これは気のせいではありません。咀嚼は、消化の入口であると同時に、脳へ「食事が始まった」と知らせる信号の起点でもあります。
【海外トレンド】BMJ Open などに掲載されたメタ分析では、食事速度が速いほど、BMIや体重増加と関連しうるとする報告が欧州の公衆衛生分野で引用されています。
"A faster eating speed was associated with a greater BMI and weight gain."
(訳:食事速度が速いほど、BMIや体重増加との関連が示された。)
出典:Okubo et al., Nutrients (2018) ほか(著者要約)| PubMed
また、咀嚼回数を増やした介入研究では、1食あたりの摂取量が減少し、満腹関連ホルモンの分泌パターンが変化したとする報告もあります(小規模試験。結果の一般化には限界あり)(著者要約)。

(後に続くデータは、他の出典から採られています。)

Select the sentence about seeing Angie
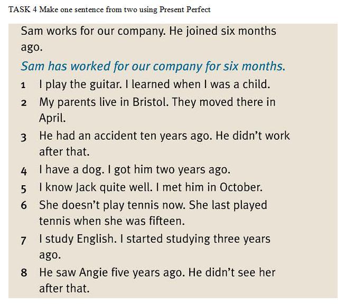Image resolution: width=364 pixels, height=306 pixels. pos(157,281)
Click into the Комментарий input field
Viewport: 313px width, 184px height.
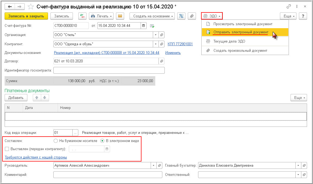click(108, 175)

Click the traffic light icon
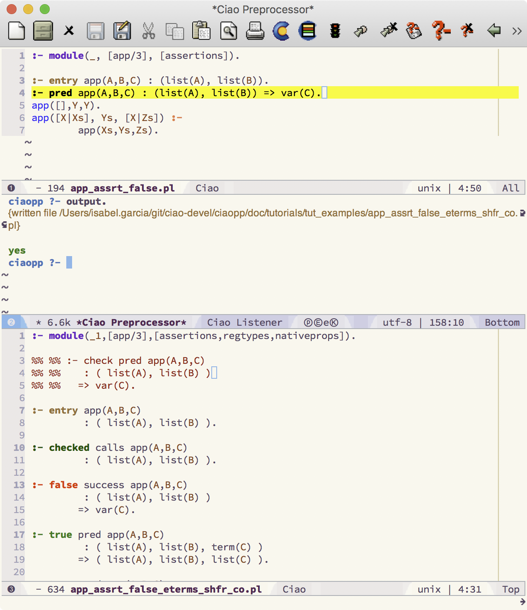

一口を噛むたび、味と香りの情報が嗅覚・味覚を通じて報酬系を刺激し、満足感の土台が作られます(著者要約)。同時に、食物が胃に届く前からコレシストキニン(CCK)などの分泌が促され、消化の準備が始まります。唾液と十分な咀嚼は、後段の胃腸負担を下げる役割も担います。
早食いは、これらの信号が脳に届く前に量を入れてしまう状態に近いと考えられます。ダイエットというより、「満足の鐘が鳴るタイミング」を前にずらしてしまうイメージです。スマホを見ながら食べる夜など、咀嚼が浅くなると、この順番がさらに乱れやすくなります。
30回噛めと数える必要はありません。次の一口だけ、スマホを置いて20秒。それだけで、食事の体感は変わることがあります。1週間、夕食の最初の3口だけ試してみてください。満腹の鐘が鳴る位置が、少し後ろにずれるかもしれません。